Vitsebsk Regional Court and the Supreme Court of Belarus, at which Mr. Stambrouski appealed the verdict, recognized that the provisions of the Law "On Mass Events" are de facto superior to the constitutional norm guaranteeing the civil right to freedom of expression.
According to the website “Vitsebsk Viasna”, the Human Rights Committee to which the Vitsebsk activist eventually applied, tried several times to get explanations from the Belarusian authorities on the merits of the appeal. However, the Belarusian authorities refused to provide such explanations.
In their communication with the HRC the Belarusian authorities stated that the communication of Stambrouski and some others had been allegedly registered in violation of the Optional Protocol to the International Covenant on Civil and Political Rights, and therefore they would regard any decision taken by the Committee with respect to these communications as legally void. The Belarusian authorities also stated that they were not obliged to accept the rules of procedure of the HRC and the explanation of the Optional Protocol by it.
In itsdecision on Stambrouski's case the HRC specially commented on Belarus' refusal from cooperation: “The Committee reminds that , in accordance with paragraph 2 of article 39 of the Covenant, it has the right to determine its own rules of procedure, which State parties have agreed to accept. It further notes that by virtue of accession to the Optional Protocol the State party recognizes the competence of the Committee to accept and consider communications from individuals who claim to be victims of a violation of any of the rights set forth in the Covenant. From the accession to the Optional Protocol there ensues the duty of the state to cooperate with the Committee in good faith so that it could consider such communications and communicate its position to the State party and the applicant. The Committee notes that, without recognizing its jurisdiction in this matter and in advance stating that it will not accept the Committee's decision on admissibility and merits, the State party violates its obligations under article 1 of the Optional Protocol to the International Covenant on Civil and Political Rights.
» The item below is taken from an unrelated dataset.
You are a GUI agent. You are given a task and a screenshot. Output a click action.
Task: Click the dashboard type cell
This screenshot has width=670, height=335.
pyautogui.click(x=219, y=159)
Despite the objections of the Belarusian authorities, the Committee considered Strambrouski's appeal acceptable and considered it on the merits. As a result of the consideration the Committee stated that “the State Party did not submit any comments on the merits of the communication ... The national authorities have not explained how during a single picket in the pedestrian zone the applicant could disturb traffic, the order of movement of people, public safety and order in the specified location, and how the restrictions on the author's rights provided for in Article 19 of the Covenant are justified by paragraph 3 of Article 19 of the Covenant. Under these circumstances, the Committee concludes that the author's rights provided for in paragraph 2 of article 19 of the Covenant have been violated."
In its decision the Committee obligs the Belarusian authorities to provide Anatol Stambrouski with an effective remedy, including the reimbursement of legal costs and compensation. According to the decision of the HRC, Belarus should revise its domestic legislation. Also, the state is obliged to take measures to prevent similar violations in the future.
Over the past few years, the UN Committee on Human Rights has recognized dozens of cases of human rights violations in Belarus. Most often Belarusians complain about violations of Article 19 of the Covenant, which guarantees the right to freedom of expression and dissemination of information.